▶ **Article**
##########

Pretty much anything that spins at a high rate of speed you want to avoid getting your clothes or hair caught up in. I have a little bald spot on my head from my brother using one of those toy wizard tops, he got the thing spinning really fast and threw it at me and when I missed it caught my hair. Dang that hurt! (It hurt him too, boy did he catch it from Mom!)


----------



## Finn (May 26, 2010)

no long sleeves, no wrist watches , no rings, no uncontrolled long hair. All good ideas.


----------



## 33706 (Mar 5, 2008)

Wow… I didn't know this… We're all *wearing* Saw-Stop technology!


----------



## MarkE (Feb 26, 2008)

One more safety tip. Don't get so close to the blade.


----------



## gfadvm (Jan 13, 2011)

Sorry but I don't own a single short sleeved shirt. It's against 'the code of the West'. It seems to me that if your sleeve gets in the sawblade, your arm/hand was WAY too close to the blade. Just my humble opinion.


----------



## Kentuk55 (Sep 21, 2010)

"I'm a believer" ... as the Monkeys sang out many moons ago, in safety around any and all tools, equipment, and just about anything else that you're near and/or using. Anything can happen. This is a good point. I believe it's a big "ta-do", to believe in safety, and practice it, no matter what. Be aware. Use common sense. etc..


----------



## dakremer (Dec 8, 2009)

Watch this video - a different take on it.

I'm not disagreeing with you. Every precaution you can take is worth it! I'm definitely not going to chance it! Going in the chiropractic profession - I need all my fingers! I never wear gloves or long sleeves, and I'm EXTREMELY careful around the blade. Good post! Always good to have a little safety reminder


----------



## DIYaholic (Jan 28, 2011)

We ALL think we are working safely. Just one cut, Only this time, Don't do this at home kids, I've done this a thousand times; Are the last words heard before an accident, I"M SURE!!!


----------

##########

▶ **Provided data**
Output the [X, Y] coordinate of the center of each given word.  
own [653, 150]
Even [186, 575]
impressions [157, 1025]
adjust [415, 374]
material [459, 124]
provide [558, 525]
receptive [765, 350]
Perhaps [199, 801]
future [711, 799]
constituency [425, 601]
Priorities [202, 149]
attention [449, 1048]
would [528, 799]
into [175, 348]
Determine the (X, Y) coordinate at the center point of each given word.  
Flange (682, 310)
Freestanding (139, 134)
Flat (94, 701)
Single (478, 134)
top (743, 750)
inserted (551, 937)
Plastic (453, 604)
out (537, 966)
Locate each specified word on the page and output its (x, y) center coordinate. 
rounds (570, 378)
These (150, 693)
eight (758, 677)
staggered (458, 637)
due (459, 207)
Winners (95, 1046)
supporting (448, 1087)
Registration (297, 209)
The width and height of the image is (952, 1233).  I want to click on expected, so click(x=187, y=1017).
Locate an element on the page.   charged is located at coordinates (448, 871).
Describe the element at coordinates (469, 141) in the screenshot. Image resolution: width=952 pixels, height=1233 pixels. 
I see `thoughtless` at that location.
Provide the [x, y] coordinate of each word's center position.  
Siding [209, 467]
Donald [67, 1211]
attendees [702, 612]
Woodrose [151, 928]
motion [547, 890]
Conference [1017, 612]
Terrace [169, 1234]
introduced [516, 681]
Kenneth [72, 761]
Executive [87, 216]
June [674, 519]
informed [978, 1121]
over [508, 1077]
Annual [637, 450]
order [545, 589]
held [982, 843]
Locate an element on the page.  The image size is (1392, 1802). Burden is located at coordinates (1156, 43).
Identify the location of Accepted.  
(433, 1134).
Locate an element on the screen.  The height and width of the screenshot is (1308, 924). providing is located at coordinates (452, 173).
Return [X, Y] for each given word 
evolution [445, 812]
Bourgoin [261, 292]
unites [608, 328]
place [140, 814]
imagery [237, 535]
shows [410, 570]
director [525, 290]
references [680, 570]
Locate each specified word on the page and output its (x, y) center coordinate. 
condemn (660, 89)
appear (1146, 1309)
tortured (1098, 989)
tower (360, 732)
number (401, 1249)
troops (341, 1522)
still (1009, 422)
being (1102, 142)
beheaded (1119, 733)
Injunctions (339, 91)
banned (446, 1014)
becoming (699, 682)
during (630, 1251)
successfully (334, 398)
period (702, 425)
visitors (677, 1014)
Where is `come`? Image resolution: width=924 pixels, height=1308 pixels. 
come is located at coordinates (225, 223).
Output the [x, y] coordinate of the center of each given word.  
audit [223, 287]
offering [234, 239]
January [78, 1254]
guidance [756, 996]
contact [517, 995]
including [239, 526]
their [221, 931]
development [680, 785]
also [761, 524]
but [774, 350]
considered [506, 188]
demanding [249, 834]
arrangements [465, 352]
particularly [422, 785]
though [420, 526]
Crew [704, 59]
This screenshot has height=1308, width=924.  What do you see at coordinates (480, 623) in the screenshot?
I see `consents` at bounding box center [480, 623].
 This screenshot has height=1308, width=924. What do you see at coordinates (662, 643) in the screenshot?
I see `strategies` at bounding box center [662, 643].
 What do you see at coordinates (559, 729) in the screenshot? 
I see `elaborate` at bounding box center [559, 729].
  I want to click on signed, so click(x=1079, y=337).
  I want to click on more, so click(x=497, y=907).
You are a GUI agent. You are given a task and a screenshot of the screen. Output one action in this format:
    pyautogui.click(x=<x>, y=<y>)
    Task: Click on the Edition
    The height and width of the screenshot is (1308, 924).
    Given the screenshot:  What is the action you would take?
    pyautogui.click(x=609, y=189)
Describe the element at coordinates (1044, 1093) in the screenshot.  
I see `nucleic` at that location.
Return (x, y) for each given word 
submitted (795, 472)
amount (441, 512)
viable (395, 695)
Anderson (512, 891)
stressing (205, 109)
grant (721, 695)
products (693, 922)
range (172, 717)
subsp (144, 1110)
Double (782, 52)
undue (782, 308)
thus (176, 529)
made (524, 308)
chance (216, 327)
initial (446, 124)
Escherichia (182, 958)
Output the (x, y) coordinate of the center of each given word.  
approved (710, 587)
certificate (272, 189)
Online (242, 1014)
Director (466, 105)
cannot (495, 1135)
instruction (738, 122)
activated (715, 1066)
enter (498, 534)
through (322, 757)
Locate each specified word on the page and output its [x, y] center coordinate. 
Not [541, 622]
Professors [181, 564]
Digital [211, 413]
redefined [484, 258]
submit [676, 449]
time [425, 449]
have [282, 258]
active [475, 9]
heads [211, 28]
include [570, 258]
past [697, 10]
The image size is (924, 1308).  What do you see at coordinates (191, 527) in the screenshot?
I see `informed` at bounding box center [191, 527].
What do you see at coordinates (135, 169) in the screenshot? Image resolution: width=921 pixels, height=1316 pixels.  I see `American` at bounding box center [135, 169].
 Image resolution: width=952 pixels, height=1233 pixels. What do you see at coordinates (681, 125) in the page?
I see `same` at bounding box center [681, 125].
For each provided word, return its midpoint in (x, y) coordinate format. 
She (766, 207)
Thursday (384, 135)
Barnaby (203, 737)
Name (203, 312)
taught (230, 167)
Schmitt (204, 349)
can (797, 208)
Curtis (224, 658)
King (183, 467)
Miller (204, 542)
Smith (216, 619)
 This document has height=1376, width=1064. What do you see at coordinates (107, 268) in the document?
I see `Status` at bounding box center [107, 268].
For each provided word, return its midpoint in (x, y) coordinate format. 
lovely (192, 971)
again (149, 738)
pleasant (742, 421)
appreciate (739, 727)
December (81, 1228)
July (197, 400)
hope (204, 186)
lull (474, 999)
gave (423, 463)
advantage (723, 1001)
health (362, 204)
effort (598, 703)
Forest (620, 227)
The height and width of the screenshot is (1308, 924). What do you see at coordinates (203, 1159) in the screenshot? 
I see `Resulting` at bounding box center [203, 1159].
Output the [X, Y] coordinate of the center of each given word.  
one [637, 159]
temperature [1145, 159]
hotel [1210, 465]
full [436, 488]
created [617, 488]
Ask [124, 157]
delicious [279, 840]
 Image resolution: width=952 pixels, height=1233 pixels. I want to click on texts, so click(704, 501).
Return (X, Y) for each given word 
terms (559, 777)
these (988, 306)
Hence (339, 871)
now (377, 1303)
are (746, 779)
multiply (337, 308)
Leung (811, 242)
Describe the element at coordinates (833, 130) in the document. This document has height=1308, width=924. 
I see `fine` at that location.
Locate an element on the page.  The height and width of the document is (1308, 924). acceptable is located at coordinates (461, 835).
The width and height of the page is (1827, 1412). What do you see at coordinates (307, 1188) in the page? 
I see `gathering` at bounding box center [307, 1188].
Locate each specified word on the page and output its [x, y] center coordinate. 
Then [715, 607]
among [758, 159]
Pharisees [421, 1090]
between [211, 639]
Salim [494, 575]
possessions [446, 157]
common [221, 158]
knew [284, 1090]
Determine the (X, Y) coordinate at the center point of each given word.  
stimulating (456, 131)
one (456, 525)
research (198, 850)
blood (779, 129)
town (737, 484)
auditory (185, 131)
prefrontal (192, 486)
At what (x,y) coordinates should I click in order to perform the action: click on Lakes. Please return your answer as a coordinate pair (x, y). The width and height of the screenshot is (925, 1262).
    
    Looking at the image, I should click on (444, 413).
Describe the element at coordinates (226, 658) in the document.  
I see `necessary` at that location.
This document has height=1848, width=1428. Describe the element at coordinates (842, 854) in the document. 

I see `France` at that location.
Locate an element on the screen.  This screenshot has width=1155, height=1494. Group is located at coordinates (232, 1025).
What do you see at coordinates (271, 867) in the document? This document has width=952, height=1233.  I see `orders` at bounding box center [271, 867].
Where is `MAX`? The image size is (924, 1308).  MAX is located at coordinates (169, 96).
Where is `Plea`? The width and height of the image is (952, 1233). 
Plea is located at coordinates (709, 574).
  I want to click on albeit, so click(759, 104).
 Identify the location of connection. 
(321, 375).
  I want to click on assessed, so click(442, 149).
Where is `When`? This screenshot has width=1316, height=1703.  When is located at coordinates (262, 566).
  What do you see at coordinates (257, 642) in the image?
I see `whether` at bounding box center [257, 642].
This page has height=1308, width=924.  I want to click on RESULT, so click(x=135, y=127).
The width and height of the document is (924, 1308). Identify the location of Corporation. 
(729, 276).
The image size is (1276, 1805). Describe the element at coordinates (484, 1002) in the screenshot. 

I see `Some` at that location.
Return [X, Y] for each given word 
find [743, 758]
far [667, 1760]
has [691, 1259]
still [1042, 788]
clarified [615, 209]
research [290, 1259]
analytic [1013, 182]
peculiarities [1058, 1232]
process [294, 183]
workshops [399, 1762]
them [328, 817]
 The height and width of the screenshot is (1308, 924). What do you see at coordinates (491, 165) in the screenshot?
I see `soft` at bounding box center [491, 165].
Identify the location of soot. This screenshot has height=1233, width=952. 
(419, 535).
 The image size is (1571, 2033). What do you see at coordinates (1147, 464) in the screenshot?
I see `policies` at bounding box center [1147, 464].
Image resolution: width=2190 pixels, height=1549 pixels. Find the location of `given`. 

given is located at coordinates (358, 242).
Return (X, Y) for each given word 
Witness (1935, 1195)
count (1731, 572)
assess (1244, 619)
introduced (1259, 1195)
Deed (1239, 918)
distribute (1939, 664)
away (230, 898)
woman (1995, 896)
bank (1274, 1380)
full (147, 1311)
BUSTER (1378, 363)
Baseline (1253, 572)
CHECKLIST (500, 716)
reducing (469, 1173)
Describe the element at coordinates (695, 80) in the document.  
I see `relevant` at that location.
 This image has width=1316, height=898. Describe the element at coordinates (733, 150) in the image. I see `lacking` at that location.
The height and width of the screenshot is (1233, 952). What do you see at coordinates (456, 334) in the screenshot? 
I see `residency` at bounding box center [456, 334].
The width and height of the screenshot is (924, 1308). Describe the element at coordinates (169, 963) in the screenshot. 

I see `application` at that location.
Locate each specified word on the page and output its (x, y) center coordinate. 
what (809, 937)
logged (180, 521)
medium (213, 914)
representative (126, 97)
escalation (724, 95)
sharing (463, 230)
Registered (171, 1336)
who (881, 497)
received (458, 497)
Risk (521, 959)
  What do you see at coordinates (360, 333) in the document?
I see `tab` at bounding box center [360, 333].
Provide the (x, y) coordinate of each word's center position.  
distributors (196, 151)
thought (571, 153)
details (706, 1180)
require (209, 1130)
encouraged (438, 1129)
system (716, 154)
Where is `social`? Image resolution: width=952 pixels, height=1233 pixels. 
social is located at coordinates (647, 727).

##########

▶ **The exercise**
In the saw safety thread, which four things does Finn say to do without?

▶ **Complete output**
Long sleeves, wrist watches, rings, and uncontrolled long hair.